I did, however get OOM errors first in other cases:
Exception in ModelRpcClient:
Traceback (most recent call last):
File "/opt/conda/lib/python3.10/site-packages/sglang/srt/managers/router/model_rpc.py", line 140, in exposed_step
self.forward_step()
File "/opt/conda/lib/python3.10/site-packages/torch/utils/_contextlib.py", line 115, in decorate_context
return func(*args, **kwargs)
File "/opt/conda/lib/python3.10/site-packages/sglang/srt/managers/router/model_rpc.py", line 155, in forward_step
self.forward_fill_batch(new_batch)
File "/opt/conda/lib/python3.10/site-packages/sglang/srt/managers/router/model_rpc.py", line 344, in forward_fill_batch
logits, (logprobs, normalized_logprobs) = self.model_runner.forward(
File "/opt/conda/lib/python3.10/site-packages/sglang/srt/managers/router/model_runner.py", line 472, in forward
return self.forward_extend(**kwargs)
File "/opt/conda/lib/python3.10/site-packages/torch/utils/_contextlib.py", line 115, in decorate_context
return func(*args, **kwargs)
File "/opt/conda/lib/python3.10/site-packages/sglang/srt/managers/router/model_runner.py", line 377, in forward_extend
return self.model.forward(input_ids, input_metadata.positions, input_metadata)
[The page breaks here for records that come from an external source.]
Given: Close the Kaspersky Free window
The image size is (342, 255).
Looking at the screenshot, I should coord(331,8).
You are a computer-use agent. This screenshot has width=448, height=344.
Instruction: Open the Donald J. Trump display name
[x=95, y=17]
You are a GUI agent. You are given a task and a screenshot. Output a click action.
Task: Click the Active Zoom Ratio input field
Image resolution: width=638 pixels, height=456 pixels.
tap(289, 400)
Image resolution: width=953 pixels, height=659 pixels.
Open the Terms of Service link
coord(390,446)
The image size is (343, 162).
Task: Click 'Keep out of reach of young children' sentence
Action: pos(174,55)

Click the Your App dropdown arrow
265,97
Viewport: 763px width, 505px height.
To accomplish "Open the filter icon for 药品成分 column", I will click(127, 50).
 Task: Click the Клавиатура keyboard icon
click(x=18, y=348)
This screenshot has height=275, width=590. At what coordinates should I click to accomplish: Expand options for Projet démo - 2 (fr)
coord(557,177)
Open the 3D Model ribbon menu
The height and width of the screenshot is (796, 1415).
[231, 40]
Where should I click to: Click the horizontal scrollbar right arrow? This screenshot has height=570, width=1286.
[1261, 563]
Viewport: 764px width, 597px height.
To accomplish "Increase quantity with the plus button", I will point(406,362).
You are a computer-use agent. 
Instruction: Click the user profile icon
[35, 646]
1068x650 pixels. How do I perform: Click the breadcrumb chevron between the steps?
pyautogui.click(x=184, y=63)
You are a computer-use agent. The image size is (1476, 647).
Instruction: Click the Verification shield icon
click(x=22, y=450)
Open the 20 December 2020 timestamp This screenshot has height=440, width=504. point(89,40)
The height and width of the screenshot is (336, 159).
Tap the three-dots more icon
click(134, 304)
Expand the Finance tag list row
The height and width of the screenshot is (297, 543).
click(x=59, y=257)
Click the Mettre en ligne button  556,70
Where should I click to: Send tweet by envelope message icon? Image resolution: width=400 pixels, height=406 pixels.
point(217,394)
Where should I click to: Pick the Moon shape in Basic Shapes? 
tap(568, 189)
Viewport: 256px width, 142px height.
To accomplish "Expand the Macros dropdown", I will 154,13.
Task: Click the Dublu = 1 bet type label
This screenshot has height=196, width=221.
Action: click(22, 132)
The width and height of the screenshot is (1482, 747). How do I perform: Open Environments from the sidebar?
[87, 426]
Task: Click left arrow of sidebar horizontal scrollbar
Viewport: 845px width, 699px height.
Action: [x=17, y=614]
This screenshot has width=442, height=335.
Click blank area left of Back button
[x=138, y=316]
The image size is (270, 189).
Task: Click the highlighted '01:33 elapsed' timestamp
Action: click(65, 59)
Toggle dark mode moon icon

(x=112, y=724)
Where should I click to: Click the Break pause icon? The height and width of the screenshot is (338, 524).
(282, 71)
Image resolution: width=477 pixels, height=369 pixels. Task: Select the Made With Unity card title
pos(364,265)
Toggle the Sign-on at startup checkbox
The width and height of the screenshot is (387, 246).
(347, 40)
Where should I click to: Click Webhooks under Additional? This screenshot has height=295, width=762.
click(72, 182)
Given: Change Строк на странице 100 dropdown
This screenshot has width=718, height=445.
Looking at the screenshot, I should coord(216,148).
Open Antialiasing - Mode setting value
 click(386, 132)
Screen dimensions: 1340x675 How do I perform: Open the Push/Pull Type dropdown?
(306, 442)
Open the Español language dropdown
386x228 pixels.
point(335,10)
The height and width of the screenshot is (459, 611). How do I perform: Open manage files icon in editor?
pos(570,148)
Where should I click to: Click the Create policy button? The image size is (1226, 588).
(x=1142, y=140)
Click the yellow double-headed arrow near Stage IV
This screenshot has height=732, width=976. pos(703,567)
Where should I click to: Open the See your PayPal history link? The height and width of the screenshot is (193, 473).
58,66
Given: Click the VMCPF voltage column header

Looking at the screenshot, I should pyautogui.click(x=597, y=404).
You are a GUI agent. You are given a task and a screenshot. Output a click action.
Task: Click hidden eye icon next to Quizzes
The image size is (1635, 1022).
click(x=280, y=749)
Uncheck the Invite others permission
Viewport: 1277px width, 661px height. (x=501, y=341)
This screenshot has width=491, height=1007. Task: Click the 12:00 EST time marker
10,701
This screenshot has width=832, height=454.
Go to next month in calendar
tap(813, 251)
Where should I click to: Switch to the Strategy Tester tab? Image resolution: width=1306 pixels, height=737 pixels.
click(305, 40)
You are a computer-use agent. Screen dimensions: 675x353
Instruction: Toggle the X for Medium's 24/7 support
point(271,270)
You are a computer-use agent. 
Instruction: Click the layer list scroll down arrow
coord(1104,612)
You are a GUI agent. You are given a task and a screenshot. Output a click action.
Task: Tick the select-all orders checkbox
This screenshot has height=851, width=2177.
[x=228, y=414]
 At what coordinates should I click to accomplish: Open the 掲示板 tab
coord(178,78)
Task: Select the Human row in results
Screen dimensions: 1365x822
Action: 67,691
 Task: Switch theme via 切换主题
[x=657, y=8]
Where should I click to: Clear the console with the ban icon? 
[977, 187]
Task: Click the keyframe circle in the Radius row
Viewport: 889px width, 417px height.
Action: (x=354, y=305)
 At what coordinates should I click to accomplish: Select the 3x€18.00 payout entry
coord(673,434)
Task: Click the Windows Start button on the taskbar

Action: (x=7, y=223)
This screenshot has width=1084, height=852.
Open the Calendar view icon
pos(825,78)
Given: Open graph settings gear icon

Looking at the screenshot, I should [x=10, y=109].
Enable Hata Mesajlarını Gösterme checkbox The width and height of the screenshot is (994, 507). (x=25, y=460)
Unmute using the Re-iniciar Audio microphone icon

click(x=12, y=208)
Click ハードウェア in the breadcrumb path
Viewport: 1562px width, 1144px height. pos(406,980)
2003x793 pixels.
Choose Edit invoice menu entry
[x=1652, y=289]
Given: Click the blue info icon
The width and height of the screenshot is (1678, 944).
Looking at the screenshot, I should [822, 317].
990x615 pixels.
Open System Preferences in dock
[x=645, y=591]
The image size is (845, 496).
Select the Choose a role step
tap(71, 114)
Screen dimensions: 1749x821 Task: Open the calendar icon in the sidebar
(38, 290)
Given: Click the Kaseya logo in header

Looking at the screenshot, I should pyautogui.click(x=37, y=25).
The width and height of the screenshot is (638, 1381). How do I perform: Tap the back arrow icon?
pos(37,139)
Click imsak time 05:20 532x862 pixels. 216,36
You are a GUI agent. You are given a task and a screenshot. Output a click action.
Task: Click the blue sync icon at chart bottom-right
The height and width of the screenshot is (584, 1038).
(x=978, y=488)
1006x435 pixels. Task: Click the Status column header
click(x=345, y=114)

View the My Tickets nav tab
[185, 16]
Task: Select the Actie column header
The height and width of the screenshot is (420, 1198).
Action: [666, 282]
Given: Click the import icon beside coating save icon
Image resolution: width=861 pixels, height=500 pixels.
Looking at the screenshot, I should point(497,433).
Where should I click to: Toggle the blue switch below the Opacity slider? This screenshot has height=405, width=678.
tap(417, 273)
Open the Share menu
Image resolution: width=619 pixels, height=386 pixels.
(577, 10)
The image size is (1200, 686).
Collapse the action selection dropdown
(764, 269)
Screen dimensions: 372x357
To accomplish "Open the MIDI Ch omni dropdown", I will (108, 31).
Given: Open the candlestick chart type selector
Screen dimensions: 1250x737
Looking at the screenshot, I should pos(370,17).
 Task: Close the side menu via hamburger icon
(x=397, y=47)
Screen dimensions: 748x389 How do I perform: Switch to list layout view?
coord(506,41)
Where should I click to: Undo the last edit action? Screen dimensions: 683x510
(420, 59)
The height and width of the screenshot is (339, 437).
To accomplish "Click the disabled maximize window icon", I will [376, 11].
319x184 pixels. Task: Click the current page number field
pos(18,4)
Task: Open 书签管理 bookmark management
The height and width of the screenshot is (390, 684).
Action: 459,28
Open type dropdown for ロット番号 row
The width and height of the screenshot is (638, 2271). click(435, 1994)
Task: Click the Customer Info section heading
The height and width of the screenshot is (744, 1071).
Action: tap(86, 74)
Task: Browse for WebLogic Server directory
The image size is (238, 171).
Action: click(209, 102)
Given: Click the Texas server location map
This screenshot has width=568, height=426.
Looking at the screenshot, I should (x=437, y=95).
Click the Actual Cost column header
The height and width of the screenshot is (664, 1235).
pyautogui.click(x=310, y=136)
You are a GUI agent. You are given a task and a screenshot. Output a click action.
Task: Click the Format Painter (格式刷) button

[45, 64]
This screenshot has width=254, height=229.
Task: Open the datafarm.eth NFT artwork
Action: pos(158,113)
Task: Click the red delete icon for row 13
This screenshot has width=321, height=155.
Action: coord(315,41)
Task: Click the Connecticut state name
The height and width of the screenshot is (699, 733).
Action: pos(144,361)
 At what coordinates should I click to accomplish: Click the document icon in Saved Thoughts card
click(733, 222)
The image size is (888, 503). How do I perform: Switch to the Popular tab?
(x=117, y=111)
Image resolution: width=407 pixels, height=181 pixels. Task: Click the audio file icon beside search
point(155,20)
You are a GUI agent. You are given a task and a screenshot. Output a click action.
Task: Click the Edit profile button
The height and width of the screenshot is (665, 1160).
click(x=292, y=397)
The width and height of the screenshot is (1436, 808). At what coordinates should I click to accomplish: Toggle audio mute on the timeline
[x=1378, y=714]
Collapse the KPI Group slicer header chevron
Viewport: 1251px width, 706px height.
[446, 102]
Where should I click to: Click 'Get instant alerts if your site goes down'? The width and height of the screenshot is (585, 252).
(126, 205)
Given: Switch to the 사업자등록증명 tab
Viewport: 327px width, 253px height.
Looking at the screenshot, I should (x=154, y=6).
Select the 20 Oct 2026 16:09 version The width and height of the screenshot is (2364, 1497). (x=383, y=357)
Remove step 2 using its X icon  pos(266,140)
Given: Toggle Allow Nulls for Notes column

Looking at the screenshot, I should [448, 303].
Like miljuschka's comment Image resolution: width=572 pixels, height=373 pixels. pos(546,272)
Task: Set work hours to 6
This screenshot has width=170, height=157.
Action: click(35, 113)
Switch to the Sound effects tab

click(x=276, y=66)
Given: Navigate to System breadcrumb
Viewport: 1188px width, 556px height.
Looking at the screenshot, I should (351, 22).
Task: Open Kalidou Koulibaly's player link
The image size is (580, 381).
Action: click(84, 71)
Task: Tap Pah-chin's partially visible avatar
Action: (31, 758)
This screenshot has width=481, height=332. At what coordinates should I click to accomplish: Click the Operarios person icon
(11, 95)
File "/opt/conda/lib/python3.10/site-packages/sglang/srt/models/llama2.py", line 270, in forward
return self.logits_processor(
File "/opt/conda/lib/python3.10/site-packages/torch/nn/modules/module.py", line 1518, in _wrapped_call_impl
return self._call_impl(*args, **kwargs)
File "/opt/conda/lib/python3.10/site-packages/torch/nn/modules/module.py", line 1527, in _call_impl
return forward_call(*args, **kwargs)
File "/opt/conda/lib/python3.10/site-packages/sglang/srt/layers/logits_processor.py", line 52, in forward
all_logprobs = torch.log(torch.softmax(logits.float(), dim=-1) + 1e-6)
torch.cuda.OutOfMemoryError: CUDA out of memory. Tried to allocate 892.00 MiB. GPU 0 has a total capacty of 21.99 GiB of which 521.00 MiB is free. Including non-PyTorch memory, this process has 21.47 GiB memory in use. Of the allocated memory 20.93 GiB is allocated by PyTorch, and 242.91 MiB is reserved by PyTorch but unallocated. If reserved but unallocated memory is large try setting max_split_size_mb to avoid fragmentation. See documentation for Memory Management and PYTORCH_CUDA_ALLOC_CONF
This issue has been automatically closed due to inactivity. Please feel free to reopen it if needed.